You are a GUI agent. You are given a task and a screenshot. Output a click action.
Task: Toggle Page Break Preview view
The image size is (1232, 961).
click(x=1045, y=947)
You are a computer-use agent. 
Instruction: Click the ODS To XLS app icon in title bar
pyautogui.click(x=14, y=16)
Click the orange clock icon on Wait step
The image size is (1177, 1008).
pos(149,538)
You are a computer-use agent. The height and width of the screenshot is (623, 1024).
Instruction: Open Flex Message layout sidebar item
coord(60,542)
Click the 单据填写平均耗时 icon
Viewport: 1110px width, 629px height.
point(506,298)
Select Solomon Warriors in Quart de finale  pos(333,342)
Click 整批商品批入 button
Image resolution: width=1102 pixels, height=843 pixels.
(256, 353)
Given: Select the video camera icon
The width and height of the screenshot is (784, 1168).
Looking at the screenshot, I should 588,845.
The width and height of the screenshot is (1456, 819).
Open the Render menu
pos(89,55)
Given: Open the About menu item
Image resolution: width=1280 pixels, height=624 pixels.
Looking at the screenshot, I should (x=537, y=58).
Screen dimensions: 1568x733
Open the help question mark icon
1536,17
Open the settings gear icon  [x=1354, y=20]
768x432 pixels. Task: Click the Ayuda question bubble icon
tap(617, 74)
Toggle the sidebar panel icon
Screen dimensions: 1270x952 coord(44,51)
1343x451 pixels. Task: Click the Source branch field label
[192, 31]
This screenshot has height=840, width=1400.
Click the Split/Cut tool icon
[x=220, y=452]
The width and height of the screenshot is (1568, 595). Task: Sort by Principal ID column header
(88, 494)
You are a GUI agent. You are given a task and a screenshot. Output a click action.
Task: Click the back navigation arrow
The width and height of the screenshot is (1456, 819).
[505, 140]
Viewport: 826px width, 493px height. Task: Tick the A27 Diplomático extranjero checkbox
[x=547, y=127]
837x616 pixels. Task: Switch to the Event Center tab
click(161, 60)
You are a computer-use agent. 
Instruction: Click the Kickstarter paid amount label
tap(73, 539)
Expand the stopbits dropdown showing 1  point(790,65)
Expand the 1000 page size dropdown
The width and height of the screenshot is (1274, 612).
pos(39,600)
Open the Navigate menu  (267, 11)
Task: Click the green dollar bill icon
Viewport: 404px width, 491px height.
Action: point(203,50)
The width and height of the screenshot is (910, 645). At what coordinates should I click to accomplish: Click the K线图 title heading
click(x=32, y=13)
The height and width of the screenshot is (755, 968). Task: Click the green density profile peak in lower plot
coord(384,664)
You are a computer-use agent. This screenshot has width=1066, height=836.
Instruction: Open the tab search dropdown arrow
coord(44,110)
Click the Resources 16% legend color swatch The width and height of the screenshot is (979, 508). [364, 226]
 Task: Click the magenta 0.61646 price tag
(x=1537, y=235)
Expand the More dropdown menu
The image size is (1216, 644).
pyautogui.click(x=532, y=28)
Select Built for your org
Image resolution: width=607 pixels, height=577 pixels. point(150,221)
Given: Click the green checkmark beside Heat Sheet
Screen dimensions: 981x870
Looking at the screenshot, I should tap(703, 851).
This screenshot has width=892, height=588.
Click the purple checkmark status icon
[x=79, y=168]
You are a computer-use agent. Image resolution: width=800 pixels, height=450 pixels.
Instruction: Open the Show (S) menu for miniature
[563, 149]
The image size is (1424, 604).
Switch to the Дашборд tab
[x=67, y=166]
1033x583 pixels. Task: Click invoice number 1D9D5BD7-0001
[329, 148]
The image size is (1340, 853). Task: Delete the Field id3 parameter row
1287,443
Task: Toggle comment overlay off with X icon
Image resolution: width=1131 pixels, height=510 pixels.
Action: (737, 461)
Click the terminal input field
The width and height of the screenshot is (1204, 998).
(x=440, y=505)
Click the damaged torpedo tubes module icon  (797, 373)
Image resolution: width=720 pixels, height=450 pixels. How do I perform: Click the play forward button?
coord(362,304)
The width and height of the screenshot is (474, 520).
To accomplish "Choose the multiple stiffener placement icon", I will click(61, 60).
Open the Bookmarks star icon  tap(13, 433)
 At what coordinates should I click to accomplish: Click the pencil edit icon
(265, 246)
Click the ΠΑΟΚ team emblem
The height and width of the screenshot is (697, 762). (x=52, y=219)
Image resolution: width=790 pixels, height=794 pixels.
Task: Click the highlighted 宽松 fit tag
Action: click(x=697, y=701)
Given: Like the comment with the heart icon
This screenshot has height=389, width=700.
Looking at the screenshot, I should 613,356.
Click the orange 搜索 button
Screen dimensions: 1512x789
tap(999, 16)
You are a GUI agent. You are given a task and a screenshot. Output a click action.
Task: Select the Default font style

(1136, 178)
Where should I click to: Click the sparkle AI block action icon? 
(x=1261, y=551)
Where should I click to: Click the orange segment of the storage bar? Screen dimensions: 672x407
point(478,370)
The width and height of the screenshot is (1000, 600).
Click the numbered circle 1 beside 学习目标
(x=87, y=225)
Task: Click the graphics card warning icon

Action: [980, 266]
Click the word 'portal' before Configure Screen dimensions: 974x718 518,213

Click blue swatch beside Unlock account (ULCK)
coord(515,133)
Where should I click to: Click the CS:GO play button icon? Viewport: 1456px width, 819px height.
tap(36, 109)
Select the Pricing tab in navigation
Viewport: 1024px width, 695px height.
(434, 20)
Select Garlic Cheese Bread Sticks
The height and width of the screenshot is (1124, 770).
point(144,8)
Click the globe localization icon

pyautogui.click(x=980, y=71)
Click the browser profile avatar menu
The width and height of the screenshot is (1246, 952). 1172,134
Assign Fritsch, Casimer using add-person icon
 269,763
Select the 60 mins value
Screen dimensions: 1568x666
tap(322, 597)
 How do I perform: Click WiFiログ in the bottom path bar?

▬▬▬▬▬▬

### SET TASK
Rewrite all of the records above, replacing every occurrence of "Instruction" with "Directive" and leaving everything else unchanged.

### TASK OUTPUT
You are a GUI agent. You are given a task and a screenshot. Output a click action.
Task: Toggle Page Break Preview view
The image size is (1232, 961).
click(x=1045, y=947)
You are a computer-use agent. 
Directive: Click the ODS To XLS app icon in title bar
pyautogui.click(x=14, y=16)
Click the orange clock icon on Wait step
The image size is (1177, 1008).
pos(149,538)
You are a computer-use agent. The height and width of the screenshot is (623, 1024).
Directive: Open Flex Message layout sidebar item
coord(60,542)
Click the 单据填写平均耗时 icon
Viewport: 1110px width, 629px height.
point(506,298)
Select Solomon Warriors in Quart de finale  pos(333,342)
Click 整批商品批入 button
Image resolution: width=1102 pixels, height=843 pixels.
(256, 353)
Given: Select the video camera icon
The width and height of the screenshot is (784, 1168).
Looking at the screenshot, I should 588,845.
The width and height of the screenshot is (1456, 819).
Open the Render menu
pos(89,55)
Given: Open the About menu item
Image resolution: width=1280 pixels, height=624 pixels.
Looking at the screenshot, I should (x=537, y=58).
Screen dimensions: 1568x733
Open the help question mark icon
1536,17
Open the settings gear icon  [x=1354, y=20]
768x432 pixels. Task: Click the Ayuda question bubble icon
tap(617, 74)
Toggle the sidebar panel icon
Screen dimensions: 1270x952 coord(44,51)
1343x451 pixels. Task: Click the Source branch field label
[192, 31]
This screenshot has height=840, width=1400.
Click the Split/Cut tool icon
[x=220, y=452]
The width and height of the screenshot is (1568, 595). Task: Sort by Principal ID column header
(88, 494)
You are a GUI agent. You are given a task and a screenshot. Output a click action.
Task: Click the back navigation arrow
The width and height of the screenshot is (1456, 819).
[505, 140]
Viewport: 826px width, 493px height. Task: Tick the A27 Diplomático extranjero checkbox
[x=547, y=127]
837x616 pixels. Task: Switch to the Event Center tab
click(161, 60)
You are a computer-use agent. 
Directive: Click the Kickstarter paid amount label
tap(73, 539)
Expand the stopbits dropdown showing 1  point(790,65)
Expand the 1000 page size dropdown
The width and height of the screenshot is (1274, 612).
pos(39,600)
Open the Navigate menu  (267, 11)
Task: Click the green dollar bill icon
Viewport: 404px width, 491px height.
Action: point(203,50)
The width and height of the screenshot is (910, 645). At what coordinates should I click to accomplish: Click the K线图 title heading
click(x=32, y=13)
The height and width of the screenshot is (755, 968). Task: Click the green density profile peak in lower plot
coord(384,664)
You are a computer-use agent. This screenshot has width=1066, height=836.
Directive: Open the tab search dropdown arrow
coord(44,110)
Click the Resources 16% legend color swatch The width and height of the screenshot is (979, 508). [364, 226]
 Task: Click the magenta 0.61646 price tag
(x=1537, y=235)
Expand the More dropdown menu
The image size is (1216, 644).
pyautogui.click(x=532, y=28)
Select Built for your org
Image resolution: width=607 pixels, height=577 pixels. point(150,221)
Given: Click the green checkmark beside Heat Sheet
Screen dimensions: 981x870
Looking at the screenshot, I should tap(703, 851).
This screenshot has width=892, height=588.
Click the purple checkmark status icon
[x=79, y=168]
You are a computer-use agent. Image resolution: width=800 pixels, height=450 pixels.
Directive: Open the Show (S) menu for miniature
[563, 149]
The image size is (1424, 604).
Switch to the Дашборд tab
[x=67, y=166]
1033x583 pixels. Task: Click invoice number 1D9D5BD7-0001
[329, 148]
The image size is (1340, 853). Task: Delete the Field id3 parameter row
1287,443
Task: Toggle comment overlay off with X icon
Image resolution: width=1131 pixels, height=510 pixels.
Action: (737, 461)
Click the terminal input field
The width and height of the screenshot is (1204, 998).
(x=440, y=505)
Click the damaged torpedo tubes module icon  (797, 373)
Image resolution: width=720 pixels, height=450 pixels. How do I perform: Click the play forward button?
coord(362,304)
The width and height of the screenshot is (474, 520).
To accomplish "Choose the multiple stiffener placement icon", I will click(61, 60).
Open the Bookmarks star icon  tap(13, 433)
 At what coordinates should I click to accomplish: Click the pencil edit icon
(265, 246)
Click the ΠΑΟΚ team emblem
The height and width of the screenshot is (697, 762). (x=52, y=219)
Image resolution: width=790 pixels, height=794 pixels.
Task: Click the highlighted 宽松 fit tag
Action: click(x=697, y=701)
Given: Like the comment with the heart icon
This screenshot has height=389, width=700.
Looking at the screenshot, I should 613,356.
Click the orange 搜索 button
Screen dimensions: 1512x789
tap(999, 16)
You are a GUI agent. You are given a task and a screenshot. Output a click action.
Task: Select the Default font style

(1136, 178)
Where should I click to: Click the sparkle AI block action icon? 
(x=1261, y=551)
Where should I click to: Click the orange segment of the storage bar? Screen dimensions: 672x407
point(478,370)
The width and height of the screenshot is (1000, 600).
Click the numbered circle 1 beside 学习目标
(x=87, y=225)
Task: Click the graphics card warning icon

Action: [980, 266]
Click the word 'portal' before Configure Screen dimensions: 974x718 518,213

Click blue swatch beside Unlock account (ULCK)
coord(515,133)
Where should I click to: Click the CS:GO play button icon? Viewport: 1456px width, 819px height.
tap(36, 109)
Select the Pricing tab in navigation
Viewport: 1024px width, 695px height.
(434, 20)
Select Garlic Cheese Bread Sticks
The height and width of the screenshot is (1124, 770).
point(144,8)
Click the globe localization icon

pyautogui.click(x=980, y=71)
Click the browser profile avatar menu
The width and height of the screenshot is (1246, 952). 1172,134
Assign Fritsch, Casimer using add-person icon
 269,763
Select the 60 mins value
Screen dimensions: 1568x666
tap(322, 597)
 How do I perform: Click WiFiログ in the bottom path bar?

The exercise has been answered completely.